He has served as a trustee of The College of William & Mary Endowment Fund and is a life member of the college’s President’s Council. In 2007, the College of William & Mary announced the creation of the Alan B. Miller Center for Entrepreneurship in recognition of Miller’s extensive support for his alma mater. The center, as well as the entire Mason School of Business at the College of William & Mary, will be housed in the new Alan B. Miller Hall. Miller has also served as trustee of the William & Mary Endowment Fund and Is a life member of the school’s President’s Council.
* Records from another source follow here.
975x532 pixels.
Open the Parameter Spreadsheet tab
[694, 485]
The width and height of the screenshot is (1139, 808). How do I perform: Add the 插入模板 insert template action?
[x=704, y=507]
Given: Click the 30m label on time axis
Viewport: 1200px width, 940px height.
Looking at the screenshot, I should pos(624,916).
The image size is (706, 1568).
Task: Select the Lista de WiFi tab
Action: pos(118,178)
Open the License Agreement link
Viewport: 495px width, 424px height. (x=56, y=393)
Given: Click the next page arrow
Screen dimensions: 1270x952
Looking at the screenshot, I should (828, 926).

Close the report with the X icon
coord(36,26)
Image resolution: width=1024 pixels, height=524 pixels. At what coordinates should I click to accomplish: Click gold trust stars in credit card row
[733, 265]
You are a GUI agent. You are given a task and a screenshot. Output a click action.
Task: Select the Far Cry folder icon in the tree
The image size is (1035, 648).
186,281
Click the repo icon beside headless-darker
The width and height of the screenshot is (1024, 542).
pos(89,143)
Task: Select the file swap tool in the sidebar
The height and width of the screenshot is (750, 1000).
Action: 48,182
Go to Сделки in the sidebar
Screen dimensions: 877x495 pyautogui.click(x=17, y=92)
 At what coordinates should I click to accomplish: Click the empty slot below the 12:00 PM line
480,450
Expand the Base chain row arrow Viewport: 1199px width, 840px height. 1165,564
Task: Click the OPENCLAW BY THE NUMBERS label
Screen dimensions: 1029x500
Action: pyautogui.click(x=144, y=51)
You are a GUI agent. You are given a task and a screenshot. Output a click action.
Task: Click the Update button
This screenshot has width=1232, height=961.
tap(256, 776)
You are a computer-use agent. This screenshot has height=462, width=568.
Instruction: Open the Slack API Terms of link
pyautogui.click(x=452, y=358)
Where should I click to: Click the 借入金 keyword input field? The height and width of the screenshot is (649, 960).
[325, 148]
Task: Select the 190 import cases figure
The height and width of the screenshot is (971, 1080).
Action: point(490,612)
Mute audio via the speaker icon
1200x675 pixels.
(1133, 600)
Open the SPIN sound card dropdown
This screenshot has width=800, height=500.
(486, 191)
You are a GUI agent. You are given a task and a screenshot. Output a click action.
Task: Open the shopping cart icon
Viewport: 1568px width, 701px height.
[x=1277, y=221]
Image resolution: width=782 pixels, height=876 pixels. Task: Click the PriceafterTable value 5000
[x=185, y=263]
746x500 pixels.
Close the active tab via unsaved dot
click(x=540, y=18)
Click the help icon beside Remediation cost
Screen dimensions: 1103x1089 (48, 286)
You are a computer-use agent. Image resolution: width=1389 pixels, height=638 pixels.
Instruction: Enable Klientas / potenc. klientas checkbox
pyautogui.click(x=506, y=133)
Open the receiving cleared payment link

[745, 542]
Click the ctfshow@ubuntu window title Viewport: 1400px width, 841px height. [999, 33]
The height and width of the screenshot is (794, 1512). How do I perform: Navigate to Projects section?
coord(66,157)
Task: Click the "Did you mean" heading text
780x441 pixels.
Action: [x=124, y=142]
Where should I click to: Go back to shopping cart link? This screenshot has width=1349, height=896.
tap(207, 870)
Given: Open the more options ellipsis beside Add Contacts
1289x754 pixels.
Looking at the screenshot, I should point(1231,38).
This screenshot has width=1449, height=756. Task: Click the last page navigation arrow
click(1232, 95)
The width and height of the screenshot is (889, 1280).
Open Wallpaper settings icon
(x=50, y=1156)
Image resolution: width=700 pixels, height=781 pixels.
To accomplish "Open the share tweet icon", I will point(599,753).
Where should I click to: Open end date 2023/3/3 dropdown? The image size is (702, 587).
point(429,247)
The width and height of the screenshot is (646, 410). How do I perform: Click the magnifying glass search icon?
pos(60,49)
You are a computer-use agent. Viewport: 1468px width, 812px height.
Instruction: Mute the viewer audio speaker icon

In addition to his work with the business school at the College of William & Mary, Miller also funded the construction of the campus gymnasium and established liberal arts and basketball scholarships to honor his parents, Mary and Manuel. Miller’s involvement is not limited to colleges where he studied. For example, when the University of South Carolina Aiken needed help persuading the state legislature to fund the construction of a new building for its nursing school, he provided a significant financial gift that made it possible to get the remainder of the money it needed from the state of South Carolina. Today, the Alan B. Miller Nursing Building stands on the campus as a reminder of Alan's spirit of community involvement. In 1995 Miller received an Honorary Doctorate in Business Administration from the University of South Carolina Aiken.
He has also served as the chairman of the Philadelphia United Negro College Fund Corporate Campaign, and received that organizations Chairman’s Award in 1996. The Juvenile Diabetes Research Foundation, an organization in which he was active for years, has also honored Miller.
A lover of the opera, Miller is chairman emeritus of the Opera Company of Philadelphia and also serves as a director of the Kimmel Center for the Performing Arts in Philadelphia."
You should be very proud to have him as a friend, and again, in my opinion he is more prototypical of CEO's of large companies than anything.
Sandtrap328
12-26-2014, 09:13 PM
The OP made a relationship between the stock market and our economy and the best way to respond to that is to simply show snippets from the experts...
From the Economist...
"An oft-quoted argument for investing in emerging markets is their superior economic growth. But the professors have pointed out in the past that economic growth and equity returns are not correlated at all. Jay Ritter of the University of Florida has a paper on the same issue. If this lack of relationship seems odd, the professors' argument is more subtle; yes, it would be useful to be aware of future economic growth. But being aware of past economic growth does not help; or rather, it is a a contrary indicator. You would be best placed investing in the slower-growing economies of the past, not in the fastest."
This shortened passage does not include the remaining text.